A big thank you goes out to Davis and Bromberg for their stellar presentation, and to all the folks who made this memorial park happen.
The event last night concluded with a quote from Harriet Jacobs. Author of "Incidents in the Life of a Slave Girl," she traveled to Alexandria during the war to help the refugees. Jacobs was a one-person Red Cross, establishing a school, raising funds and awareness, and giving an inspiring speech at L’Ouverture Hospital, which was located near Duke Street.
I can’t remember the passage but I found something Jacobs wrote in 1864 (Letter from Teachers of the Freedmen, Harriet A. Jacobs and Louisa Jacobs, National Anti-Slavery Standard, 16 April 1864).
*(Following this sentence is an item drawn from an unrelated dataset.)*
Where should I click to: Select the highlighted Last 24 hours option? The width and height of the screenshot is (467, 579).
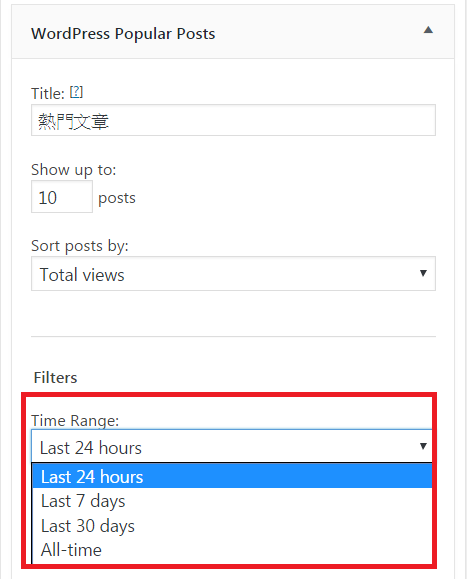pyautogui.click(x=232, y=476)
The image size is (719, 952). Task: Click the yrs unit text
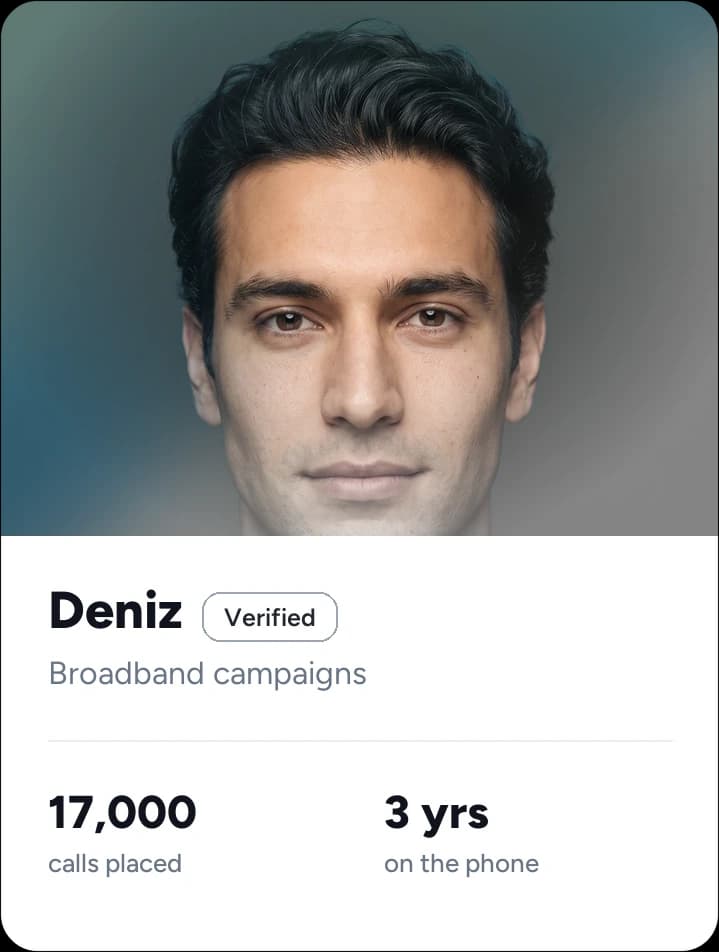[x=455, y=816]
When we went round visiting the homes of these people, we found much to commend them for. Many of them showed marks of industry, neatness, and natural refinement. In others, chaos reigned supreme. There was nothing about them to indicate the presence of a wifely wife or a motherly mother. They bore abundant marks of the half-barbarous, miserable condition of Slavery, from which the inmates had lately come. It made me sad to see their shiftlessness and discomfort; but I was hopeful for the future. The consciousness of working for themselves, and of having a character to gain, will inspire them with energy and enterprise, and a higher civilization will gradually come.